In this exercise, the data must be written out exactly.

━━━

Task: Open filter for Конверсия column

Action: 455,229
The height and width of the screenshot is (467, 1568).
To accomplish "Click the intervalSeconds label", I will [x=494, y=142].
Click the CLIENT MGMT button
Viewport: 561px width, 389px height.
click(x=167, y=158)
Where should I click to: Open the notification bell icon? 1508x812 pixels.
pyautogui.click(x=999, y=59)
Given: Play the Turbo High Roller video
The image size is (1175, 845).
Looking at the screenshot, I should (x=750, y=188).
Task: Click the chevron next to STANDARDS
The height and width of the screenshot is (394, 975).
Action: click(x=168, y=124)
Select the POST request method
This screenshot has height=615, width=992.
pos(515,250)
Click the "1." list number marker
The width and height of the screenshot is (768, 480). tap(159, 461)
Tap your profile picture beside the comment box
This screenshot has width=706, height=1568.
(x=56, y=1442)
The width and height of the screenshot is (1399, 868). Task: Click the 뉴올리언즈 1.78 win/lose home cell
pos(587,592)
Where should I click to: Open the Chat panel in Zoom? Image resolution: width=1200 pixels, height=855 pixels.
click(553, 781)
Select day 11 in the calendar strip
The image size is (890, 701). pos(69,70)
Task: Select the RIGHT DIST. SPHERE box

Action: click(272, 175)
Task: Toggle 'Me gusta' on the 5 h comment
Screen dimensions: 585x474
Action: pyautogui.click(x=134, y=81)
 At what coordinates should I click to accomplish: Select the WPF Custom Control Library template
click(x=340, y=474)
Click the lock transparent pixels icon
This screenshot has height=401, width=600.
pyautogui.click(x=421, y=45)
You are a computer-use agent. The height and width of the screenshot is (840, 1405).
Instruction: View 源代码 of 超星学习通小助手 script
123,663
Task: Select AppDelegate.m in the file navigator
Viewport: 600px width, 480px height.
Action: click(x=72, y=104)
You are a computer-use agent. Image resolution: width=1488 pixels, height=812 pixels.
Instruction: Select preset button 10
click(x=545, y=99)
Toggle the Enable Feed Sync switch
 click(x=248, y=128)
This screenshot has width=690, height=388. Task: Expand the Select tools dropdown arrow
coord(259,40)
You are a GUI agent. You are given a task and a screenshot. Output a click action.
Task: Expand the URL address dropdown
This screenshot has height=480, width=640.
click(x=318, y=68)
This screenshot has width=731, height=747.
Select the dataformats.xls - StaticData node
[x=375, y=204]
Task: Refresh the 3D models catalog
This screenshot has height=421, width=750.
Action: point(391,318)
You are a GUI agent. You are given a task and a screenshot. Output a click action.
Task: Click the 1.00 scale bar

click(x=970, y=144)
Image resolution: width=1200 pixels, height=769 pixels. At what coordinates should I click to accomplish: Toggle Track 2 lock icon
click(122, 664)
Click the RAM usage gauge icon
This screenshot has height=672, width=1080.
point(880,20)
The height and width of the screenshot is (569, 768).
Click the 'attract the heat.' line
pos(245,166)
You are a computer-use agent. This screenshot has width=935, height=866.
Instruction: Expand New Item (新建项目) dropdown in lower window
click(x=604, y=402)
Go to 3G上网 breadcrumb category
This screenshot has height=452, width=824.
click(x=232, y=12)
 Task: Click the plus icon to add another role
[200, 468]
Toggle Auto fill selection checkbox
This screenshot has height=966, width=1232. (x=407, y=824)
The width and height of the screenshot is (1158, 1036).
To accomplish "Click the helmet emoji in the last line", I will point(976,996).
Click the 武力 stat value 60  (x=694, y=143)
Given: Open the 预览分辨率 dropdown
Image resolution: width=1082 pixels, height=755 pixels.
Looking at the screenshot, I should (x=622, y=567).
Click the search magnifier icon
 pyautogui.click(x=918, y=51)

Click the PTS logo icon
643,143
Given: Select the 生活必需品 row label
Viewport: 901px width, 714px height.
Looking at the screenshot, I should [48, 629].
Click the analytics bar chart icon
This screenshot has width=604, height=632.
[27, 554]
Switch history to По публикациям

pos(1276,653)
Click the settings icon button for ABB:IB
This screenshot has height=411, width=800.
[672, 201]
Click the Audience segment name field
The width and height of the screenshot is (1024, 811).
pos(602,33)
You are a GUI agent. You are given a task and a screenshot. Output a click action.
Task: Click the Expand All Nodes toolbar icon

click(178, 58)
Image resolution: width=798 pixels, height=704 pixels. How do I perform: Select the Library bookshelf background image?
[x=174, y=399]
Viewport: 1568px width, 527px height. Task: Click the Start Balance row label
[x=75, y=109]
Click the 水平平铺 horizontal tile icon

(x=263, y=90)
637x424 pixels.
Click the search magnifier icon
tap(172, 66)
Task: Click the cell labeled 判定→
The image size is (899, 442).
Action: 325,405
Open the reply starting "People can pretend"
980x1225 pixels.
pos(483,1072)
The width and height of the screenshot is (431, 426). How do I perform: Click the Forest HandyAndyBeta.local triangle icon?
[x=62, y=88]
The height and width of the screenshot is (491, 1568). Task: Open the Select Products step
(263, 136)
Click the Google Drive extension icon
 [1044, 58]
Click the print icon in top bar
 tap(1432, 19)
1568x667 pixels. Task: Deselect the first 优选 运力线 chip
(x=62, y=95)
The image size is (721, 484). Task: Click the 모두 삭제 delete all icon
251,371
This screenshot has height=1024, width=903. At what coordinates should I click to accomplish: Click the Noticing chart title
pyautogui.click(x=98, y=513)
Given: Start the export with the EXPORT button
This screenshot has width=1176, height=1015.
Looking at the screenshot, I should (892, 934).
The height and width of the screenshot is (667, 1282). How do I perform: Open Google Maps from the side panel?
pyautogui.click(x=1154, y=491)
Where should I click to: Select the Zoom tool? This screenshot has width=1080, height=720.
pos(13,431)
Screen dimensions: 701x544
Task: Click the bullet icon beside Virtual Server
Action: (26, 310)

━━━

Written answer ->
Task: Open filter for Конверсия column

Action: 455,229
The height and width of the screenshot is (467, 1568).
To accomplish "Click the intervalSeconds label", I will [x=494, y=142].
Click the CLIENT MGMT button
Viewport: 561px width, 389px height.
click(x=167, y=158)
Where should I click to: Open the notification bell icon? 1508x812 pixels.
pyautogui.click(x=999, y=59)
Given: Play the Turbo High Roller video
The image size is (1175, 845).
Looking at the screenshot, I should (x=750, y=188).
Task: Click the chevron next to STANDARDS
The height and width of the screenshot is (394, 975).
Action: click(x=168, y=124)
Select the POST request method
This screenshot has height=615, width=992.
pos(515,250)
Click the "1." list number marker
The width and height of the screenshot is (768, 480). tap(159, 461)
Tap your profile picture beside the comment box
This screenshot has width=706, height=1568.
(x=56, y=1442)
The width and height of the screenshot is (1399, 868). Task: Click the 뉴올리언즈 1.78 win/lose home cell
pos(587,592)
Where should I click to: Open the Chat panel in Zoom? Image resolution: width=1200 pixels, height=855 pixels.
click(553, 781)
Select day 11 in the calendar strip
The image size is (890, 701). pos(69,70)
Task: Select the RIGHT DIST. SPHERE box

Action: click(272, 175)
Task: Toggle 'Me gusta' on the 5 h comment
Screen dimensions: 585x474
Action: pyautogui.click(x=134, y=81)
 At what coordinates should I click to accomplish: Select the WPF Custom Control Library template
click(x=340, y=474)
Click the lock transparent pixels icon
This screenshot has height=401, width=600.
pyautogui.click(x=421, y=45)
You are a computer-use agent. The height and width of the screenshot is (840, 1405).
Instruction: View 源代码 of 超星学习通小助手 script
123,663
Task: Select AppDelegate.m in the file navigator
Viewport: 600px width, 480px height.
Action: click(x=72, y=104)
You are a computer-use agent. Image resolution: width=1488 pixels, height=812 pixels.
Instruction: Select preset button 10
click(x=545, y=99)
Toggle the Enable Feed Sync switch
 click(x=248, y=128)
This screenshot has width=690, height=388. Task: Expand the Select tools dropdown arrow
coord(259,40)
You are a GUI agent. You are given a task and a screenshot. Output a click action.
Task: Expand the URL address dropdown
This screenshot has height=480, width=640.
click(x=318, y=68)
This screenshot has width=731, height=747.
Select the dataformats.xls - StaticData node
[x=375, y=204]
Task: Refresh the 3D models catalog
This screenshot has height=421, width=750.
Action: point(391,318)
You are a GUI agent. You are given a task and a screenshot. Output a click action.
Task: Click the 1.00 scale bar

click(x=970, y=144)
Image resolution: width=1200 pixels, height=769 pixels. At what coordinates should I click to accomplish: Toggle Track 2 lock icon
click(122, 664)
Click the RAM usage gauge icon
This screenshot has height=672, width=1080.
point(880,20)
The height and width of the screenshot is (569, 768).
Click the 'attract the heat.' line
pos(245,166)
You are a computer-use agent. This screenshot has width=935, height=866.
Instruction: Expand New Item (新建项目) dropdown in lower window
click(x=604, y=402)
Go to 3G上网 breadcrumb category
This screenshot has height=452, width=824.
click(x=232, y=12)
 Task: Click the plus icon to add another role
[200, 468]
Toggle Auto fill selection checkbox
This screenshot has height=966, width=1232. (x=407, y=824)
The width and height of the screenshot is (1158, 1036).
To accomplish "Click the helmet emoji in the last line", I will point(976,996).
Click the 武力 stat value 60  (x=694, y=143)
Given: Open the 预览分辨率 dropdown
Image resolution: width=1082 pixels, height=755 pixels.
Looking at the screenshot, I should (x=622, y=567).
Click the search magnifier icon
 pyautogui.click(x=918, y=51)

Click the PTS logo icon
643,143
Given: Select the 生活必需品 row label
Viewport: 901px width, 714px height.
Looking at the screenshot, I should [48, 629].
Click the analytics bar chart icon
This screenshot has width=604, height=632.
[27, 554]
Switch history to По публикациям

pos(1276,653)
Click the settings icon button for ABB:IB
This screenshot has height=411, width=800.
[672, 201]
Click the Audience segment name field
The width and height of the screenshot is (1024, 811).
pos(602,33)
You are a GUI agent. You are given a task and a screenshot. Output a click action.
Task: Click the Expand All Nodes toolbar icon

click(178, 58)
Image resolution: width=798 pixels, height=704 pixels. How do I perform: Select the Library bookshelf background image?
[x=174, y=399]
Viewport: 1568px width, 527px height. Task: Click the Start Balance row label
[x=75, y=109]
Click the 水平平铺 horizontal tile icon

(x=263, y=90)
637x424 pixels.
Click the search magnifier icon
tap(172, 66)
Task: Click the cell labeled 判定→
The image size is (899, 442).
Action: 325,405
Open the reply starting "People can pretend"
980x1225 pixels.
pos(483,1072)
The width and height of the screenshot is (431, 426). How do I perform: Click the Forest HandyAndyBeta.local triangle icon?
[x=62, y=88]
The height and width of the screenshot is (491, 1568). Task: Open the Select Products step
(263, 136)
Click the Google Drive extension icon
 [1044, 58]
Click the print icon in top bar
 tap(1432, 19)
1568x667 pixels. Task: Deselect the first 优选 运力线 chip
(x=62, y=95)
The image size is (721, 484). Task: Click the 모두 삭제 delete all icon
251,371
This screenshot has height=1024, width=903. At what coordinates should I click to accomplish: Click the Noticing chart title
pyautogui.click(x=98, y=513)
Given: Start the export with the EXPORT button
This screenshot has width=1176, height=1015.
Looking at the screenshot, I should (892, 934).
The height and width of the screenshot is (667, 1282). How do I perform: Open Google Maps from the side panel?
pyautogui.click(x=1154, y=491)
Where should I click to: Select the Zoom tool? This screenshot has width=1080, height=720.
pos(13,431)
Screen dimensions: 701x544
Task: Click the bullet icon beside Virtual Server
Action: (26, 310)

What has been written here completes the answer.